Multifunctional αvβ6 Integrin-Specific Peptide–Pt(IV) Conjugates for Cancer Cell Targeting

Increasing the specificity of cancer therapy, and thereby decreasing damage to normal cells, requires targeting to cancer-cell specific features. The αvβ6 integrin is a receptor involved in cell adhesion and is frequently up-regulated in cancer cells compared to normal cells. We have selected a peptide ligand reported to bind specifically to the β6 integrin and have synthesized a suite of multispecific molecules to explore the potential for targeting of cancer cells. A combination of solid-phase peptide synthesis and chemoselective ligations was used to synthesize multifunctional molecules composed of integrin-targeting peptides, cytotoxic platinum(IV) prodrugs, and fluorescent or affinity probes joined with flexible linkers.
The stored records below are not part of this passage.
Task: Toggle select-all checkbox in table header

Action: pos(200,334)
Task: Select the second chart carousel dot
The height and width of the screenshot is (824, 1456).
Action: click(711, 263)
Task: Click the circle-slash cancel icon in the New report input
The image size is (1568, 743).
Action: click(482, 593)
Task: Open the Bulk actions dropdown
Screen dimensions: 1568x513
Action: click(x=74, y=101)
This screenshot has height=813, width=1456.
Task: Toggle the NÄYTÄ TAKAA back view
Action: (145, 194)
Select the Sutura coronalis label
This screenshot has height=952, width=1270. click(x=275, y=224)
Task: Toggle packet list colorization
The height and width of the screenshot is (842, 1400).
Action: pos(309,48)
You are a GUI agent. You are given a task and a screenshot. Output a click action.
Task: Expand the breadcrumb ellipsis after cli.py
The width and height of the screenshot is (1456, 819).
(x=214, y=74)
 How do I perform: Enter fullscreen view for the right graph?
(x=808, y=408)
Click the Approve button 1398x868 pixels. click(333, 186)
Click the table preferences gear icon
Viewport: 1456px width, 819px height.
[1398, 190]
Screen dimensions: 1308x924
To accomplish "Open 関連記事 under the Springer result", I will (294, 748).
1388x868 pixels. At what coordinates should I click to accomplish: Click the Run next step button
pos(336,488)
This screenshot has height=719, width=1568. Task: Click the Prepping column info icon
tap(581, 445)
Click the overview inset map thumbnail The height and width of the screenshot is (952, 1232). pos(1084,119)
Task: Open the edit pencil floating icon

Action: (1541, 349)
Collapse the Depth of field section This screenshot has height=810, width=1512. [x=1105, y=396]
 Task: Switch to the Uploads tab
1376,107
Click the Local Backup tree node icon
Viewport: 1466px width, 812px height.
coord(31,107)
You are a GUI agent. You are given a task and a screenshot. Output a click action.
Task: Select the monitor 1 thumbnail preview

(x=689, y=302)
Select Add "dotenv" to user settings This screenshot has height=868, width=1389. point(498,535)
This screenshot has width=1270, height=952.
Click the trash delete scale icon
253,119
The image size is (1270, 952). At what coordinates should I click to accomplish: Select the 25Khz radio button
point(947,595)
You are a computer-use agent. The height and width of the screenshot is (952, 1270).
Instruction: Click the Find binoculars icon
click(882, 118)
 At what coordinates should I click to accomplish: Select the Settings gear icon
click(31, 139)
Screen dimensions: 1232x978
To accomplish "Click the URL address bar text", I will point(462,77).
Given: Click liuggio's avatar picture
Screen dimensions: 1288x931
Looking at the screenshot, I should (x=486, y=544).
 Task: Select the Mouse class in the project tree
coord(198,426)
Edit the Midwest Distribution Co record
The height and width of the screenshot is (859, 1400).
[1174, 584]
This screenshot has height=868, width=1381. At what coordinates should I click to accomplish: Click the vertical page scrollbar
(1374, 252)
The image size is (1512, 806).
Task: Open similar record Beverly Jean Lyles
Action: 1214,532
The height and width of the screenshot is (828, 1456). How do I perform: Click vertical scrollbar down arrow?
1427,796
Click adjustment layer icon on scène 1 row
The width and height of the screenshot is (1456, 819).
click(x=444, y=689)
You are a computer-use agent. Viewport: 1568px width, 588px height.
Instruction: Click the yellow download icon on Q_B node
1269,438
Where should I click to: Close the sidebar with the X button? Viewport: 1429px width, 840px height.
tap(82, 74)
The modular synthesis approach facilitates the construction of peptide–drug conjugates with various valencies and properties in a convergent manner. The binding and specificity of the multifunctional peptide conjugates were investigated using a cell line transfected with the β6 integrin and fluorescence microscopy. This versatile and highly controlled approach to synthesizing labeled peptide–drug conjugates has the potential to target potent cytotoxic drugs specifically to cancer cells, reducing the doses required for effective treatment.